### WHAT IS BEING ASKED
In the binomial probability explanation below, what does the symbol π represent?

====== READING PASSAGE ======

Step-by-step explanation:

There are only two possible outcomes. Either the can has diet soda, or it hasn't. So we use the binomial probability distribution.

Binomial probability distribution

The binomial probability is the probability of exactly x successes on n repeated trials, and X can only have two outcomes.

$P(X = x) = C_{n,x}.\pi^{x}.(1-\pi)^{n-x}$

In which $C_{n,x}$ is the number of different combinatios of x objects from a set of n elements, given by the following formula.

$C_{n,x} = \frac{n!}{x!(n-x)!}$

And $\pi$ is the probability of X happening.

====== LISTED RECORDS ======

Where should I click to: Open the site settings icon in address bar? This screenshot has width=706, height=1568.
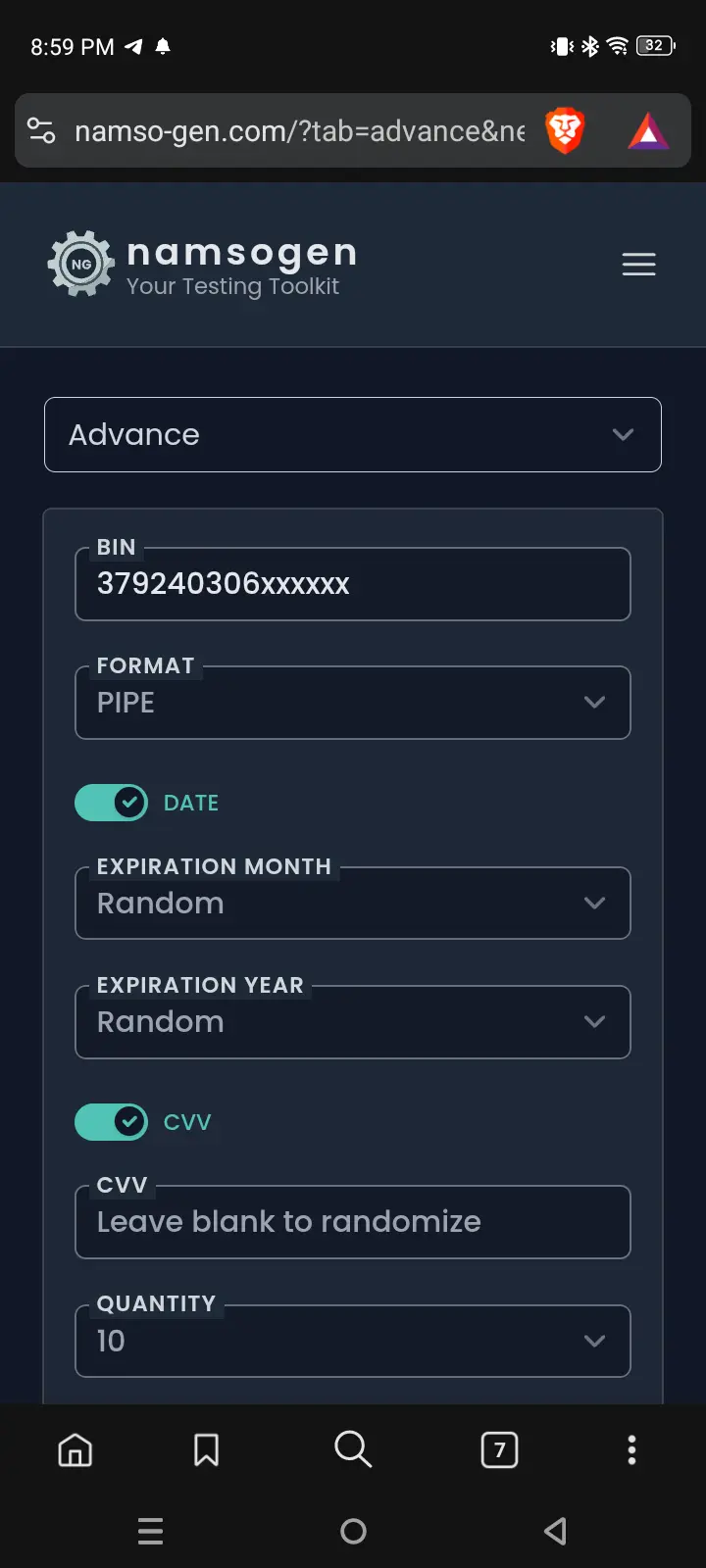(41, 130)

======
====== LISTED RECORDS ======

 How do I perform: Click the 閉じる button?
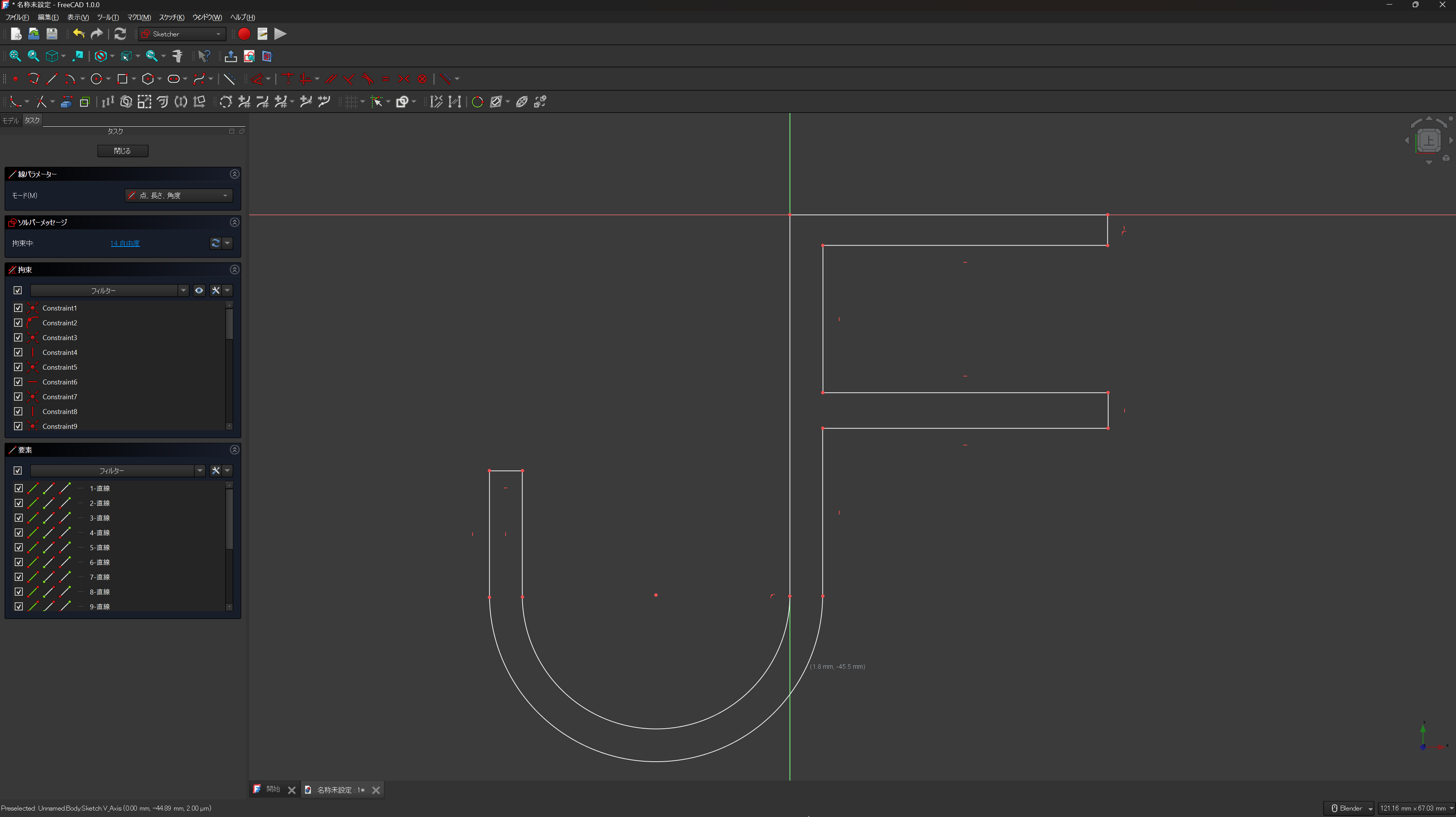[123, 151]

======

### ANSWER TO THIS EXERCISE
The probability of X happening.